## Stated task 1
Can you retype the records that follow the pure-protobuf page, line for line, leaving out the pictures?

Code Monkey home page Code Monkey logo

protobuf's Introduction

pure-protobuf

Python implementation of Protocol Buffers data types.

Build Status Coverage Status PyPI - Downloads PyPI โ€“ Version PyPI โ€“ Python License

Dataclasses

pure-protobuf allows you to take advantages of the standard dataclasses module to define message types. It is preferred over the legacy interface for new projects. The dataclasses interface is available in Python 3.6 and higher.

The legacy interface is deprecated and still available via pure_protobuf.legacy.

This guide describes how to use pure-protobuf to structure your data. It tries to follow the standard developer guide. It also assumes that you're familiar with Protocol Buffers.

Defining a message type

Let's look at the simple example. Here's how it looks like in proto3 syntax:

syntax = "proto3";

message SearchRequest {
  string query = 1;
  int32 page_number = 2;
  int32 result_per_page = 3;
}

And this is how you define it with pure-protobuf:

# Python 3.6+

from dataclasses import dataclass

from pure_protobuf.dataclasses_ import field, message
from pure_protobuf.types import int32


@message
@dataclass
class SearchRequest:
    query: str = field(1, default='')
    page_number: int32 = field(2, default=int32(0))
    result_per_page: int32 = field(3, default=int32(0))
   

assert SearchRequest(
    query='hello',
    page_number=int32(1),
    result_per_page=int32(10),
).dumps() == b'\x0A\x05hello\x10\x01\x18\x0A'

Keep in mind that @message decorator should always stay on top of @dataclass.

Serializing

Each class wrapped with @message gets two methods attached:

  • dumps() -> bytes to serialize message into a byte string
  • dump(io: IO) to serialize message into a file-like object

Deserializing

Each classes wrapped with @message gets two class methods attached:

  • loads(bytes_: bytes) -> TMessage to deserialize a message from a byte string
  • load(io: IO) -> TMessage to deserialize a message from a file-like object

These methods are also available as standalone functions in pure_protobuf.dataclasses_:

  • load(cls: Type[T], io: IO) -> T
  • loads(cls: Type[T], bytes_: bytes) -> T

Specifying field types

In pure-protobuf types are specified with type hints. Native Python float, str, bytes and bool types are supported. Since other Protocol Buffers types don't exist as native Python types, the package uses NewType to define them. They're available via pure_protobuf.types and named in the same way.

## Stated task 2
Answer these from the pure-protobuf page above:
(a) Which decorator should always stay on top of @dataclass?
(b) Which method serializes a message into a file-like object?
(c) Through what is the deprecated legacy interface still available?

## Material
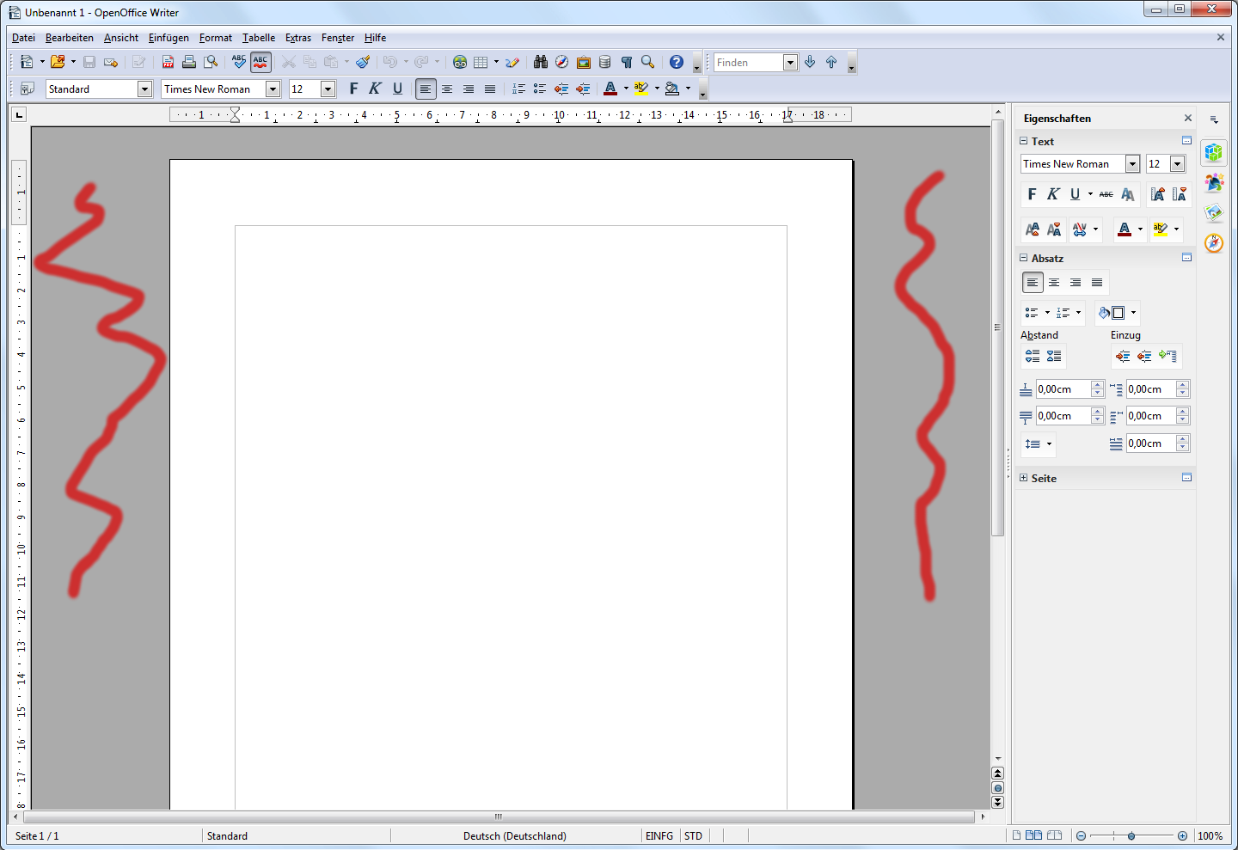Click the Gallery icon in toolbar
1238x850 pixels.
click(584, 62)
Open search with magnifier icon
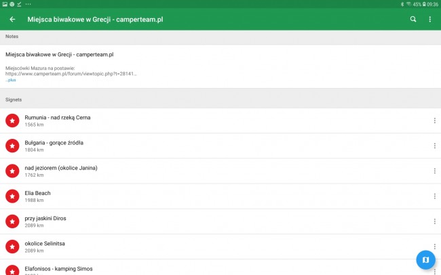The height and width of the screenshot is (275, 441). (x=413, y=19)
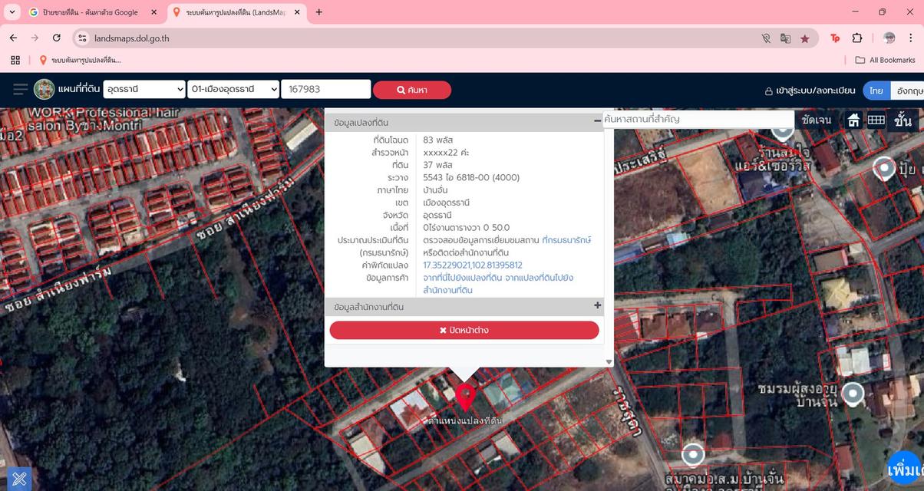Click the grid icon on the map toolbar
Viewport: 924px width, 491px height.
coord(876,120)
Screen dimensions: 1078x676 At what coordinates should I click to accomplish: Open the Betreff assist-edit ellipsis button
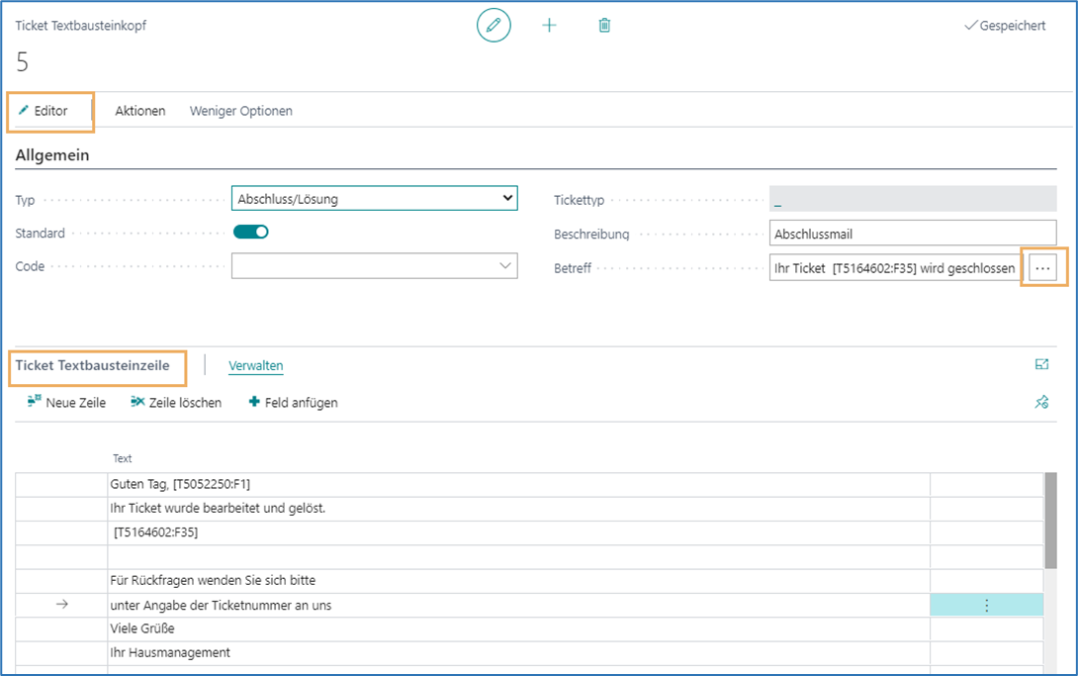[1043, 268]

## Exercise solution 1
Click the Gallery icon in toolbar
1238x850 pixels.
click(584, 62)
Open search with magnifier icon
The height and width of the screenshot is (275, 441). (x=413, y=19)
Click the grid icon on the map toolbar
Viewport: 924px width, 491px height.
coord(876,120)
Screen dimensions: 1078x676 At what coordinates should I click to accomplish: Open the Betreff assist-edit ellipsis button
[1043, 268]

## Exercise solution 2
(a) @message
(b) dump(io: IO)
(c) pure_protobuf.legacy